Share this article on:
Phase 2 of the Department of Health and Human Services’ Office for Civil Rights HIPAA compliance audits are now well underway. Late last year, covered entities were selected for desk audits and the first round of audits have now been completed. Now OCR has moved on to auditing business associates of covered entities.
At HIMSS17, OCR’s Deven McGraw explained that the full compliance audits, which were initially penciled in for Q1, 2017, are to be delayed. This gives covered entities more time to prepare.
The phase 2 HIPAA compliance desk audits were more detailed than the first phase of audits conducted in 2011/2012. The desk audits covered a broad range of requirements of the HIPAA Privacy, Security, and Breach Notification Rules, although they only consisted of a documentation check to demonstrate compliance.
The onsite audits will be much more thorough and will look much deeper into organizations’ compliance programs. Not only will covered entities be required to show auditors documentation demonstrating compliance with HIPAA Rules, OCR will be looking for evidence of HIPAA in action.
To help with the audit preparation process, the American Health Information Management Association (AHIMA) has updated its HIPAA audit readiness toolkit. The toolkit can be used by covered entities to assess their compliance efforts and determine whether they have all the necessary documentation, policies, and procedures in place to meet all Health Insurance Portability and Accountability Act requirements.

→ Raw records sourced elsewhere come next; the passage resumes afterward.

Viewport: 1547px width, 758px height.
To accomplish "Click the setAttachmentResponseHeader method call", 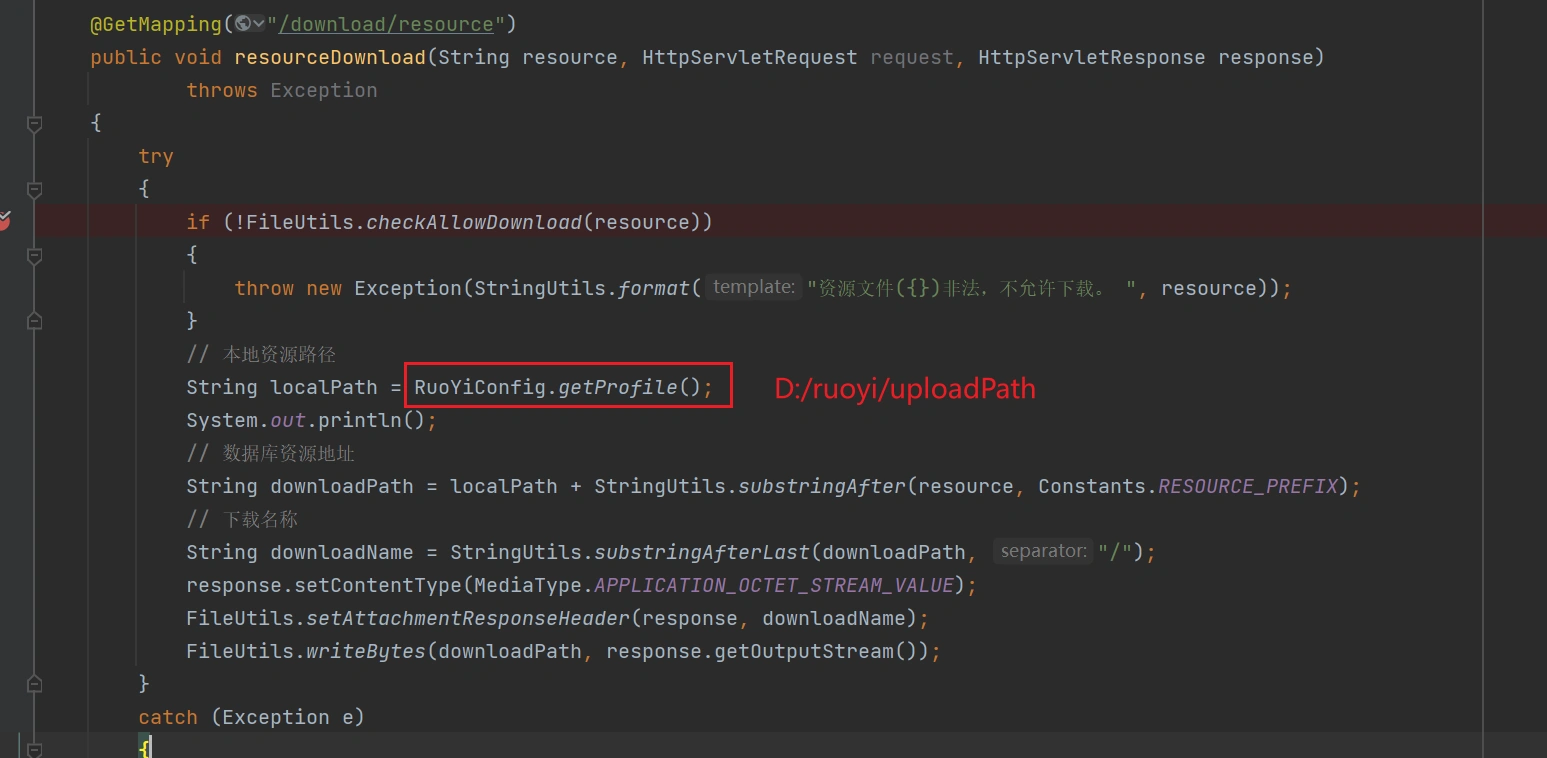I will click(x=468, y=618).
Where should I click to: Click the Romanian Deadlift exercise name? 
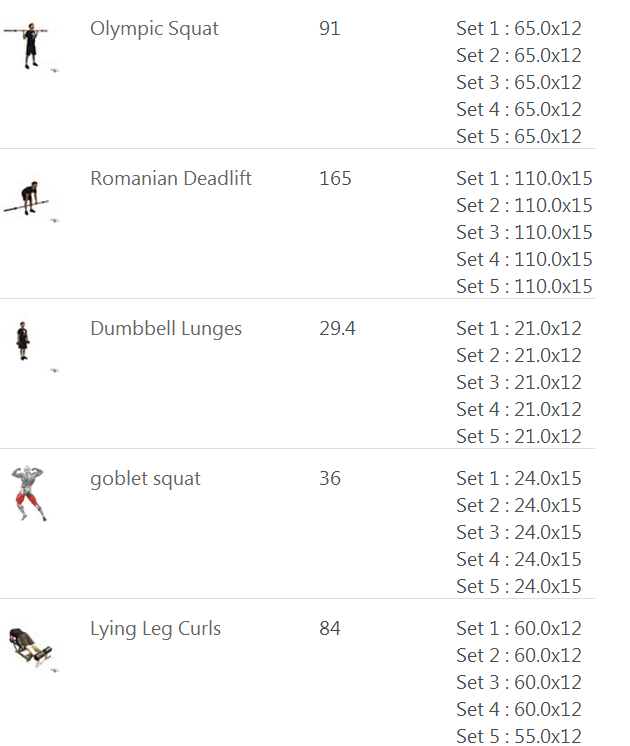coord(171,178)
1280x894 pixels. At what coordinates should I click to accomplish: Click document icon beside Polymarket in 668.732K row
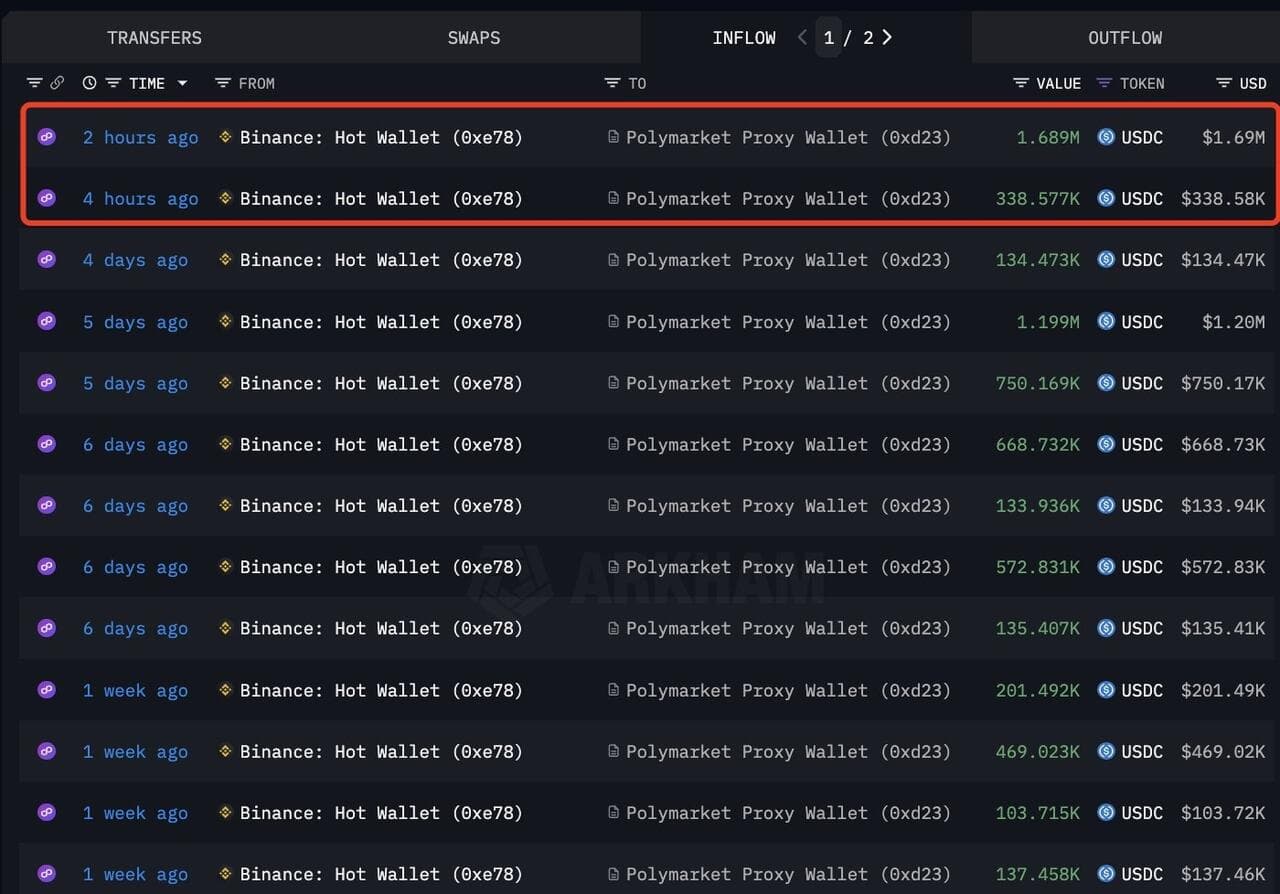pos(613,445)
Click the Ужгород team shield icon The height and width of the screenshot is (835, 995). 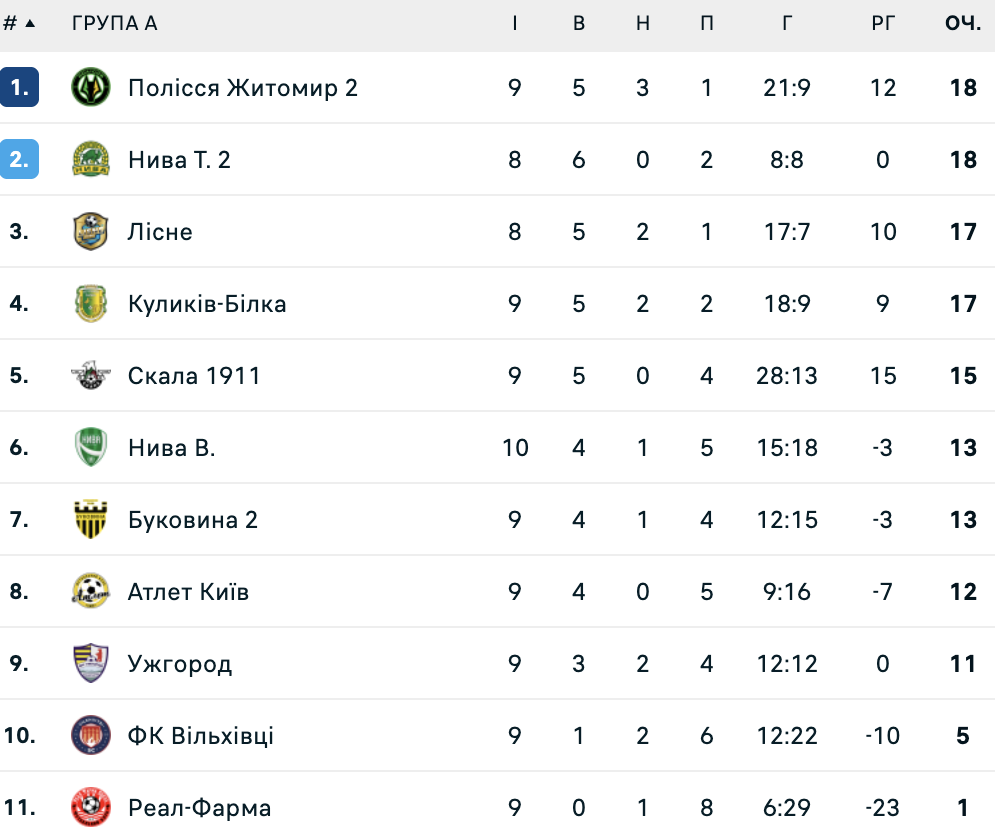91,664
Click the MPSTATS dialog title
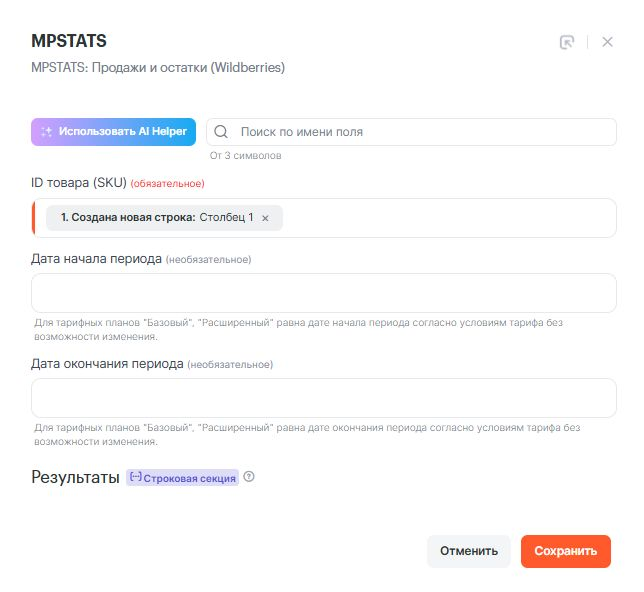This screenshot has width=644, height=592. pyautogui.click(x=69, y=42)
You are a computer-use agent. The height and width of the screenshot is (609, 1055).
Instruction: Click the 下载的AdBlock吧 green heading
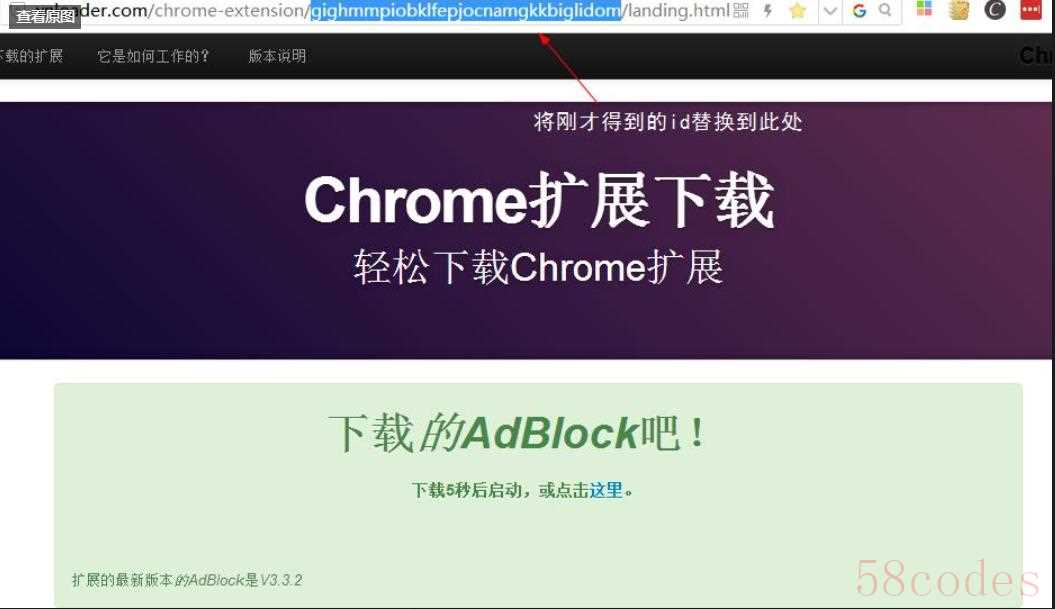pyautogui.click(x=517, y=433)
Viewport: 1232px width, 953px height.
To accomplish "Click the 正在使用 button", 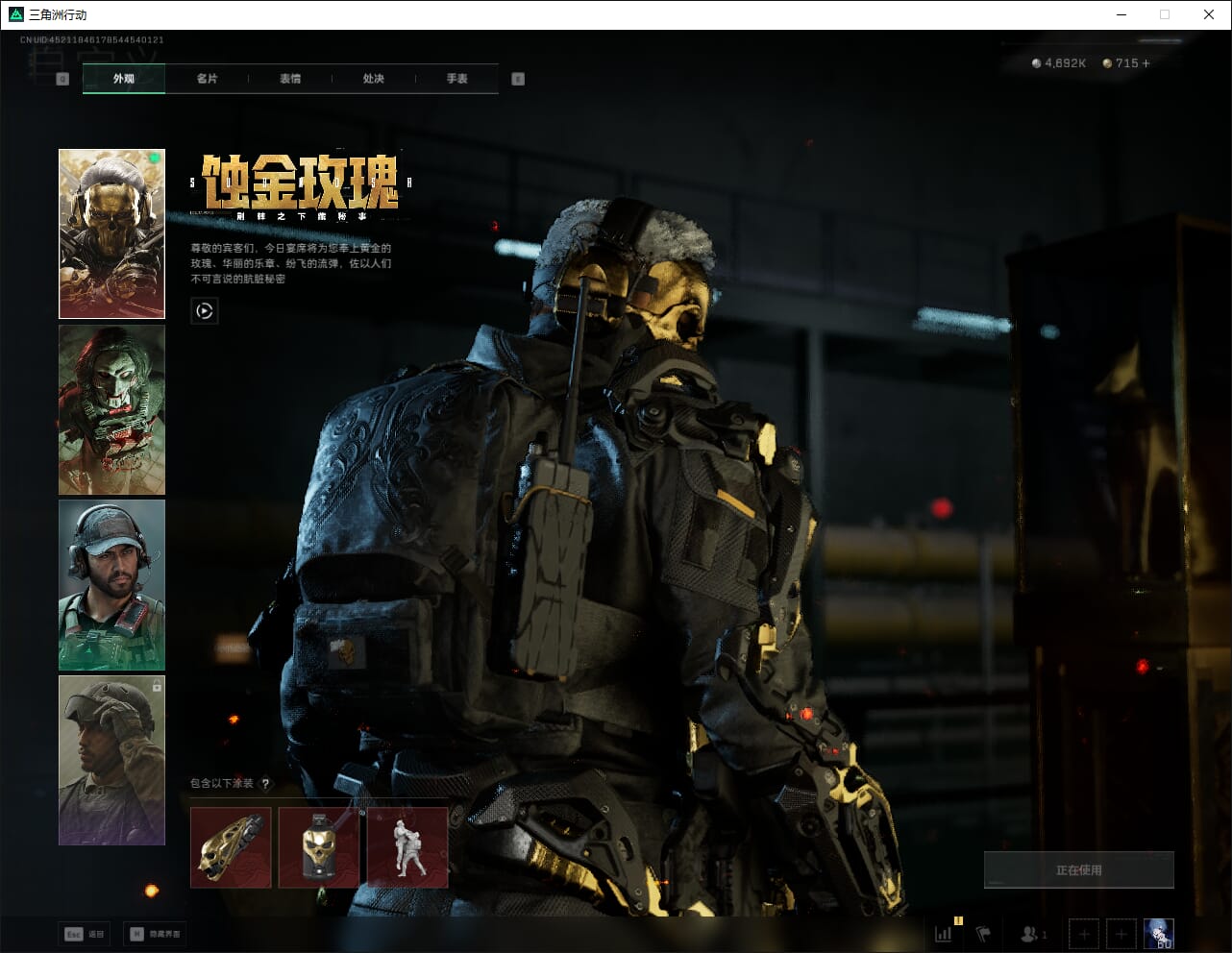I will tap(1078, 870).
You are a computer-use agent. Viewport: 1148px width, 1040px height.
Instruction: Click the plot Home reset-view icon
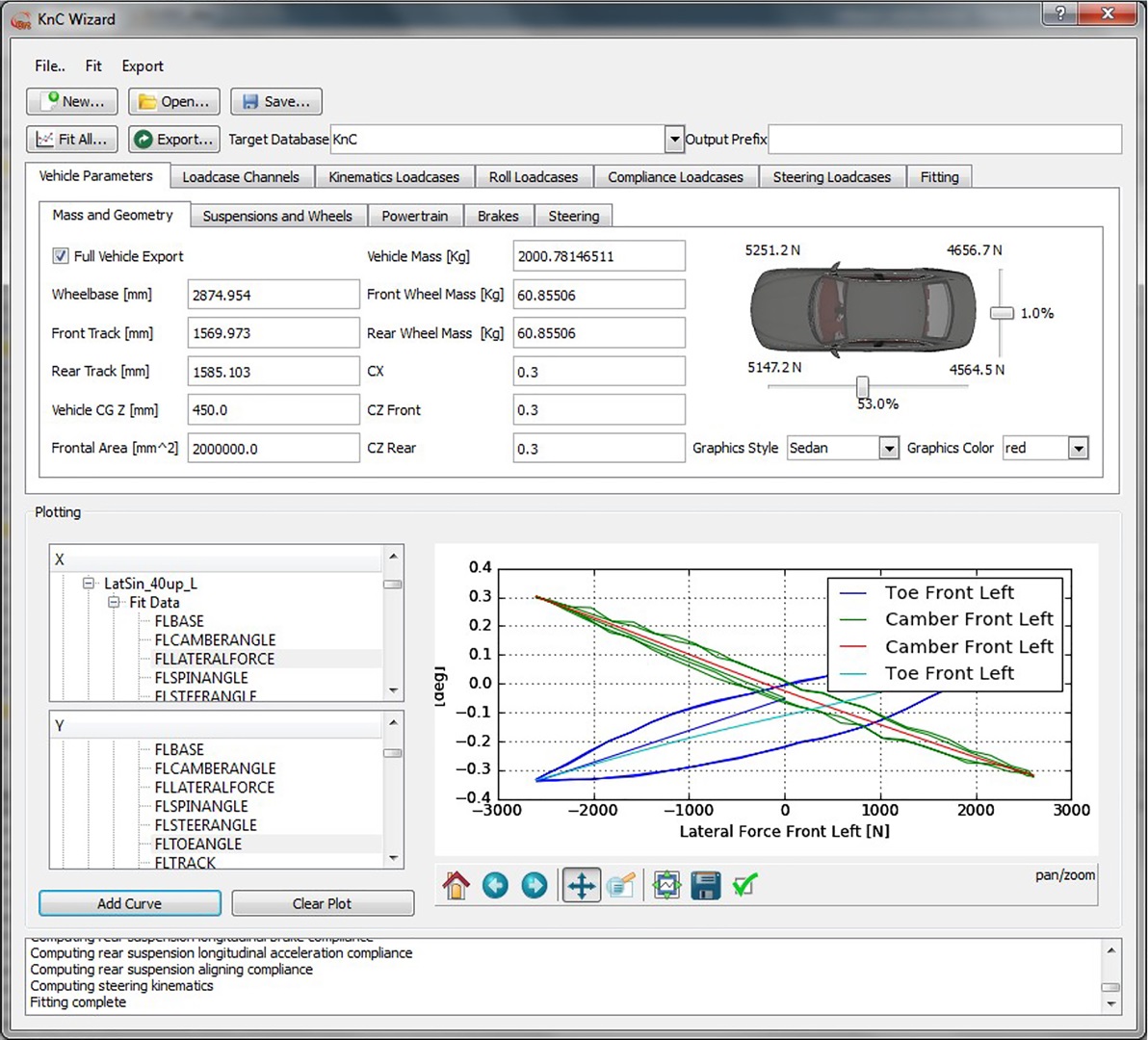coord(456,885)
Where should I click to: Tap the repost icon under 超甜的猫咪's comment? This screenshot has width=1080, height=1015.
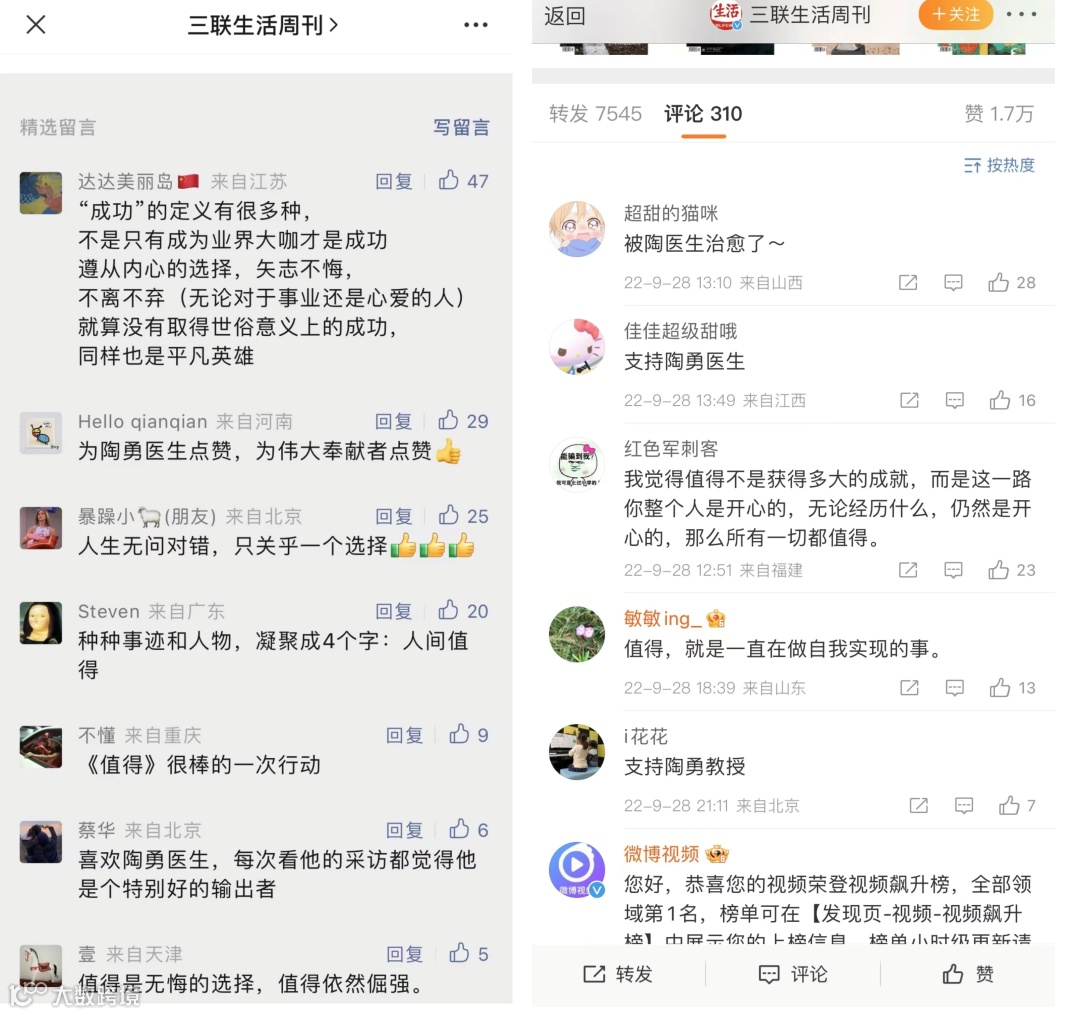(x=908, y=282)
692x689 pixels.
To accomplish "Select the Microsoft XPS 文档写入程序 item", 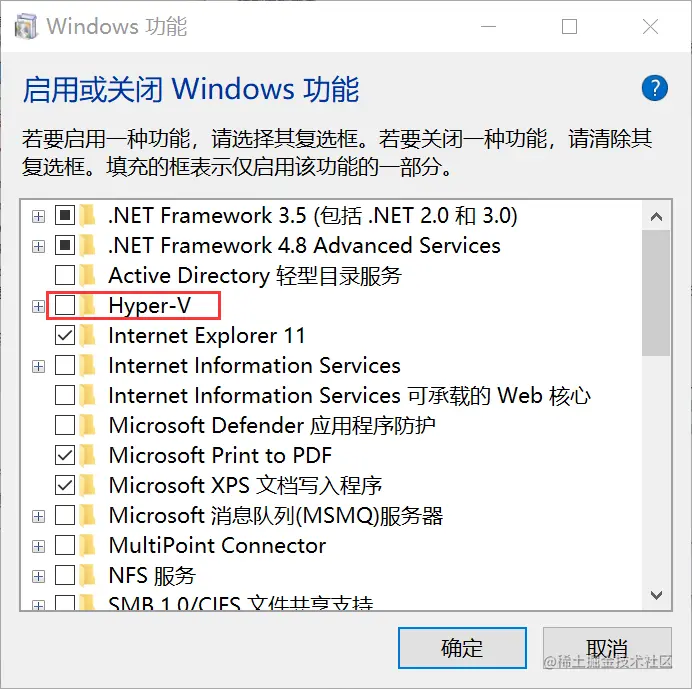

The new toolkit details the legal process of the HIPAA compliance audit program, OCR processes, and now incorporates the updated HIPAA audit protocol used by OCR in the second phase of the compliance audits.
The new toolkit contains HIPAA compliance checklists covering policies, procedures, and documentation that is likely to be requested by Office for Civil Rights auditors, together with a master policy template for the privacy and security rule compliance program.
AHIMA has also included tips and best practices that can be adopted by HIPAA-covered entities and their business associates to help them meet all of their responsibilities along with an HIPAA audit preparation guide.
AHIMA members can access the HIPAA audit readiness toolkit free of charge in the HIM Body of Knowledge section of the AHIMA website or through its web store.
The onsite audits may have been delayed, but covered entities should ensure they are ready for an audit. Even if the audits slip into 2018 as hinted by McGraw, OCR still investigates all breaches of more than 500 records. In the event of a data breach, OCR will require evidence of compliance with HIPAA Rules and heavy fines await organizations found not to have complied with the HIPAA Privacy, Security and Breach Notification Rules.